# start of DATASET CONTENT

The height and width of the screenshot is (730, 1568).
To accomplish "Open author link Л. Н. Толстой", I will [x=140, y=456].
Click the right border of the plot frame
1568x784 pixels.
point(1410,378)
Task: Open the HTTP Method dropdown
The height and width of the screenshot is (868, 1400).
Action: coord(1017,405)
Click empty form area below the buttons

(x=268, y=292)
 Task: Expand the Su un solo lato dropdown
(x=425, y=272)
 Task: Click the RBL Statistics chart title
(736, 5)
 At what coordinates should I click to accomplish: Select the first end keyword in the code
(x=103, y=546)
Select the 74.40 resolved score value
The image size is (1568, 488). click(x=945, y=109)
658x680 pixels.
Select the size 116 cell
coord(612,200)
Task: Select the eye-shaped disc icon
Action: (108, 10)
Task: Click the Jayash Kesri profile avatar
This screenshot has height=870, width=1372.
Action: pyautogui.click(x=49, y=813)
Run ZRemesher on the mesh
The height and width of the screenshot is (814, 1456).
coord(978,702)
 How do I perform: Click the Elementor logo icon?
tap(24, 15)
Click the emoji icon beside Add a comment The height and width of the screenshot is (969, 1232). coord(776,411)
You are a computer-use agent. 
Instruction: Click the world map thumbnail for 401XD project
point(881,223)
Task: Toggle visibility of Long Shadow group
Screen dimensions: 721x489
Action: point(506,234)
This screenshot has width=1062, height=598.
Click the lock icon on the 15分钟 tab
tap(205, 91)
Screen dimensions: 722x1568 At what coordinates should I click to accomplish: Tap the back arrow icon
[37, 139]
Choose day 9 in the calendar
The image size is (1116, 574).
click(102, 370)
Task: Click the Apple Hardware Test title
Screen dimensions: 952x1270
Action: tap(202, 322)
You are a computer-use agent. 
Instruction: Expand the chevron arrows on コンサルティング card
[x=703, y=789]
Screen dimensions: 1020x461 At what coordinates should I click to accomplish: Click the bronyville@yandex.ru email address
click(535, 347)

# end of DATASET CONTENT

Rewrite every line of the stored data above as a Markdown table with the columns "Row" and "Line", numbering the rows and leaving out blank lines.

=== RESPONSE TO THIS TASK ===
| Row | Line |
|---|---|
| 1 | The height and width of the screenshot is (730, 1568). |
| 2 | To accomplish "Open author link Л. Н. Толстой", I will [x=140, y=456]. |
| 3 | Click the right border of the plot frame |
| 4 | 1568x784 pixels. |
| 5 | point(1410,378) |
| 6 | Task: Open the HTTP Method dropdown |
| 7 | The height and width of the screenshot is (868, 1400). |
| 8 | Action: coord(1017,405) |
| 9 | Click empty form area below the buttons |
| 10 | (x=268, y=292) |
| 11 |  Task: Expand the Su un solo lato dropdown |
| 12 | (x=425, y=272) |
| 13 |  Task: Click the RBL Statistics chart title |
| 14 | (736, 5) |
| 15 |  At what coordinates should I click to accomplish: Select the first end keyword in the code |
| 16 | (x=103, y=546) |
| 17 | Select the 74.40 resolved score value |
| 18 | The image size is (1568, 488). click(x=945, y=109) |
| 19 | 658x680 pixels. |
| 20 | Select the size 116 cell |
| 21 | coord(612,200) |
| 22 | Task: Select the eye-shaped disc icon |
| 23 | Action: (108, 10) |
| 24 | Task: Click the Jayash Kesri profile avatar |
| 25 | This screenshot has height=870, width=1372. |
| 26 | Action: pyautogui.click(x=49, y=813) |
| 27 | Run ZRemesher on the mesh |
| 28 | The height and width of the screenshot is (814, 1456). |
| 29 | coord(978,702) |
| 30 |  How do I perform: Click the Elementor logo icon? |
| 31 | tap(24, 15) |
| 32 | Click the emoji icon beside Add a comment The height and width of the screenshot is (969, 1232). coord(776,411) |
| 33 | You are a computer-use agent.  |
| 34 | Instruction: Click the world map thumbnail for 401XD project |
| 35 | point(881,223) |
| 36 | Task: Toggle visibility of Long Shadow group |
| 37 | Screen dimensions: 721x489 |
| 38 | Action: point(506,234) |
| 39 | This screenshot has width=1062, height=598. |
| 40 | Click the lock icon on the 15分钟 tab |
| 41 | tap(205, 91) |
| 42 | Screen dimensions: 722x1568 At what coordinates should I click to accomplish: Tap the back arrow icon |
| 43 | [37, 139] |
| 44 | Choose day 9 in the calendar |
| 45 | The image size is (1116, 574). |
| 46 | click(102, 370) |
| 47 | Task: Click the Apple Hardware Test title |
| 48 | Screen dimensions: 952x1270 |
| 49 | Action: tap(202, 322) |
| 50 | You are a computer-use agent.  |
| 51 | Instruction: Expand the chevron arrows on コンサルティング card |
| 52 | [x=703, y=789] |
| 53 | Screen dimensions: 1020x461 At what coordinates should I click to accomplish: Click the bronyville@yandex.ru email address |
| 54 | click(535, 347) |